Back in the car, Mary could no longer curb her natural curiosity.

“What do you make of all this, John?”

“The more I find out, the more confusing it becomes.”

“That's the way I fed. That phone call … sounds like someone didn't want you to talk to him.”

“It could work the other way, too,” I suggested. “Maybe this whole thing was set up so I
would
talk to him. I just picked his farm out at random. If he had just turned me away with a smile I would never have bothered him again. But when he came to the door with a gun…”

“But how did they know you were going to stop there? How could anyone have possibly known?”

“That's the real question. How could anyone have known?”

II.

A few days before leaving New York I called Gray Barker in Clarksburg and he agreed to meet me the following Tuesday in Point Pleasant. As soon as he hung up, I dialed Woodrow Derenberger's unlisted number and spoke to his wife.

“When are you coming to see us again?” she asked.

“I expect to be in West Virginia next week,” I replied.

“I know. I hear you're having a secret meeting with Gray Barker on Tuesday.”

I was stunned.

“I'm meeting with Gray,” I admitted, “but it's not very secret. I didn't know about it myself until a couple of minutes ago, so how on earth did you know?”

There was a pause.

“Charlie Cutler over in Ohio told us about it a couple of days ago,” she finally said.

“And how did he know about it?”

“I—I don't know. I suppose he heard it somewhere.”

When you enter the unreal world of the contactees, predictions, prophecies, and a mysterious invasion of your privacy become commonplace. Contactees seem to develop heightened perceptions, ESP, and precognition. The changes occur almost overnight. In their meetings with the entities they are served up platters of propaganda along with rumors and nonsense which they accept and repeat as fact. Many of the choicest tidbits in UFO lore were not actual events but were put into circulation by contactees who placed their complete trust in their contacters. The entities spun wild tales about crashed saucers being confiscated by the U.S. Air Force, farmers shooting and wounding spacemen, and so forth. Contactees repeated the stories to wild-eyed UFO enthusiasts and so they spread in ever-widening circles until they appeared in articles and books.

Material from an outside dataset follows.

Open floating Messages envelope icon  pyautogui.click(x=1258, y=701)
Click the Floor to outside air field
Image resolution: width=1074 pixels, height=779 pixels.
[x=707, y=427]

Derenberger never claimed psychic powers. He said he received telepathic messages from Indrid Cold giving him specific information. Others such as Ted Owens and Uri Geller have also claimed that their psychic abilities came from space intelligencies. Mr. Owens has racked up an impressive record predicting the outcomes of football games. Mr. Geller, an Israeli psychic, became world famous after his alleged contact with a flying saucer on a desert in the Middle East. Both men have been examined and tested by armies of scientists and parapsychologists.